_WORK TO COMPLETE_
Your output should be every line below, copied exactly.

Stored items
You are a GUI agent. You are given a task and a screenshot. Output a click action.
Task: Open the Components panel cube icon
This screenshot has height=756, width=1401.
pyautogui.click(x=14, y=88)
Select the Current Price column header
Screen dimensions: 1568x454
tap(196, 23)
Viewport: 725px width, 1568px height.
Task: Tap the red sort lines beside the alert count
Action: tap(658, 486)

_THE COMPLETED TASK_
You are a GUI agent. You are given a task and a screenshot. Output a click action.
Task: Open the Components panel cube icon
This screenshot has height=756, width=1401.
pyautogui.click(x=14, y=88)
Select the Current Price column header
Screen dimensions: 1568x454
tap(196, 23)
Viewport: 725px width, 1568px height.
Task: Tap the red sort lines beside the alert count
Action: tap(658, 486)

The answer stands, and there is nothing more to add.